Spend additional time training your supervisors and managerial staff on the protocols for dealing directly with workers who are exhibiting symptoms. This training should include information on symptom identification, company policy and confidentiality.
Isolate
Workers who arrive at work showing suspected COVID-19 symptoms or who begin to exhibit them during their shift should be isolated from other workers and the public. It’s critical, however, to be mindful of not overreacting or unnecessarily embarrassing your worker or exposing their private information. Also, the last thing you want to do is create a climate of fear or panic in your workplace.
You are well within your rights, as an employer, to send any employee home who exhibits signs of any illness. Be sure this is done in private by a supervisor and protect your worker’s privacy as much as reasonably possible. Consider having a procedure in place for the safe transportation of any ill workers from the workplace to either their home or a health care center, in case their normal methods of transportation involve public transportation, carpooling, or any other measures that may jeopardize someone else's health.
Additional immediate precautions should be taken as well. These include:
- Closing off any areas where the ill worker may have been
- Cleaning and disinfecting the worker’s workspace after 24 hours, as this will minimize the risk of exposure to droplets for your cleaning staff
- Opening doors and windows in the workspace to increase air circulation if allowable under other regulations (fire, food safety, etc.)
Investigate
Once you have identified the workspaces at risk, collect information about who the symptomatic worker may have been in contact with. This information should go back to at least two days before they were exhibiting symptoms. Trace the worker’s steps and contacts via work schedules, logs and interviews with supervisors.

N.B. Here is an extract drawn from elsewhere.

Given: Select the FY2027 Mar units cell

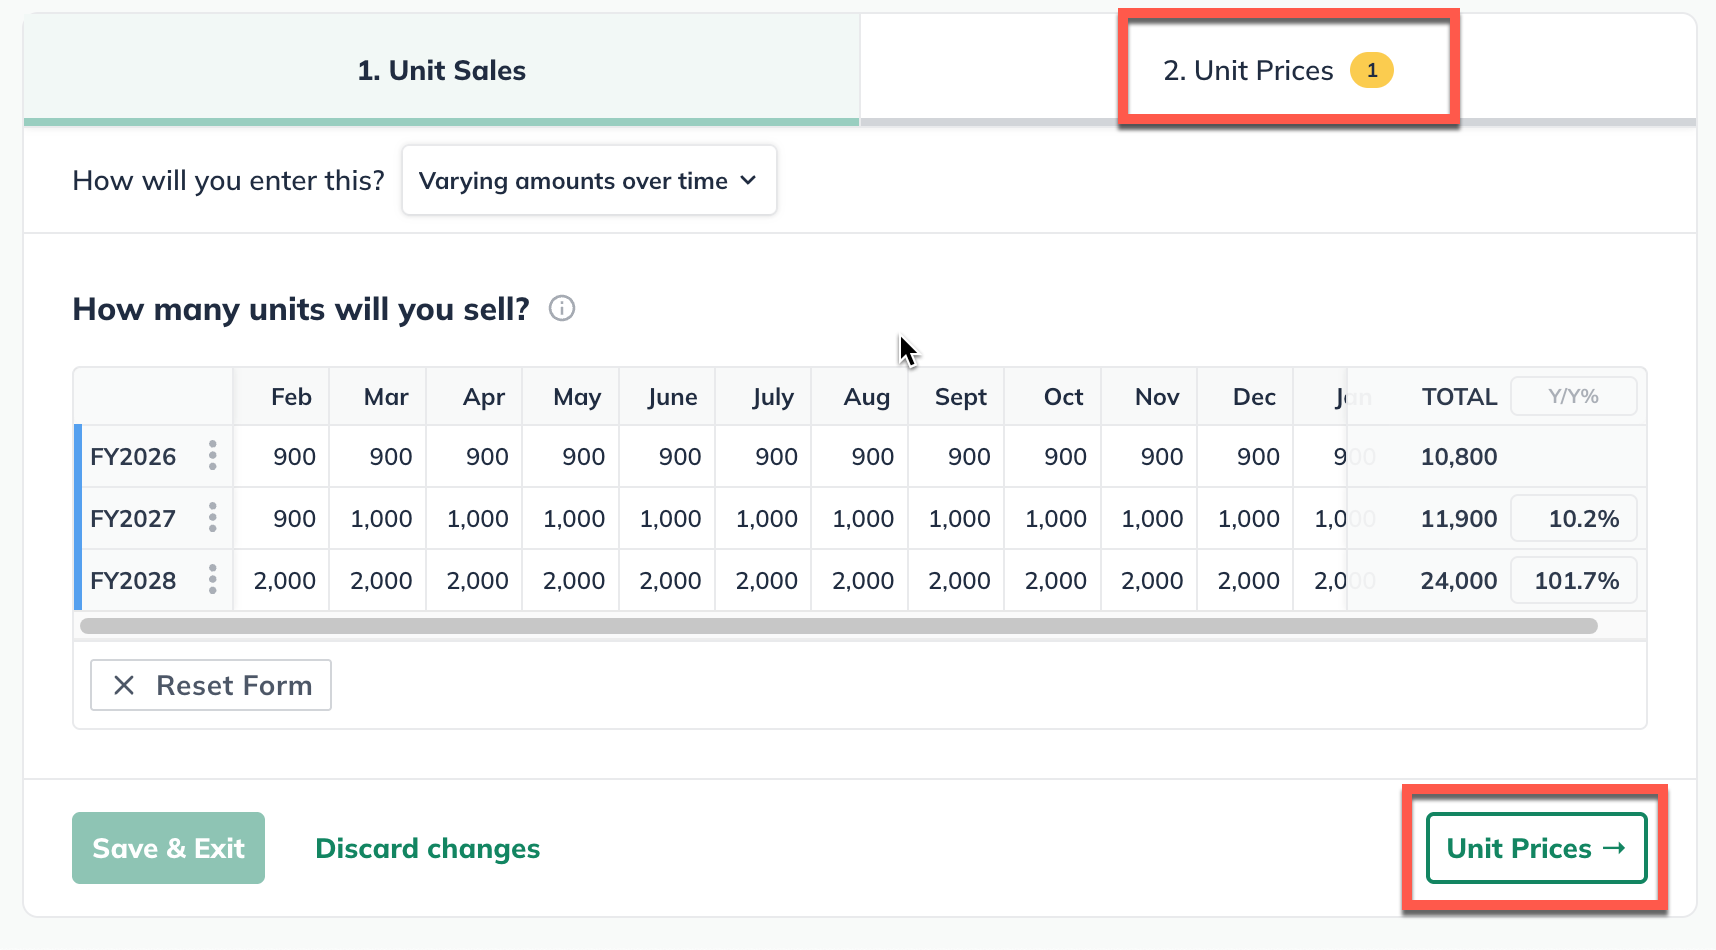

You will also want to collect information about the worker’s hours and times when they may have been in contact with the public, as public health authorities may require this information for contact tracing.
Inform
Once a worker is confirmed to be infected, inform any workers they may have been in contact with of their possible exposure. Ensure your supervisors understand that, despite the gravity of the pandemic, they are still bound by the Americans with Disabilities Act (ADA) to maintain confidentiality.
Any workers who had close exposure — within six feet for longer than fifteen minutes — should be sent home to self-isolate for 14 days. Other workers in the area should practice social distancing and other preventative measures to avoid infecting others.
Provide your workers with copies of the CDC guidelines for exposure and remember that health care workers and critical infrastructure workers are governed by separate guidelines concerning both symptoms and exposure. Critical infrastructure businesses also have an obligation to continue normal business operations, even in the event of of an exposure or outbreak, while ensuring the protection of their workers and the public.
Take Action
In most cases, there will be no need for you to shut down your facility if a worker begins to show symptoms.
If the ill worker was in your facility within the last seven days, follow appropriate isolation, closure and cleaning procedures. If it has been over seven days since the symptomatic worker has been in your facility, you don’t need to take these additional precautions. However, you should still ascertain which of your other employees may have had contact with the worker and will need to isolate or take extra precautions.
Discovering an employee has COVID-19 symptoms can be frightening for everyone involved. However, dealing with it calmly and professionally, protecting privacy while ensuring safety, can mitigate much of this fear and keep your company and employees at work safely.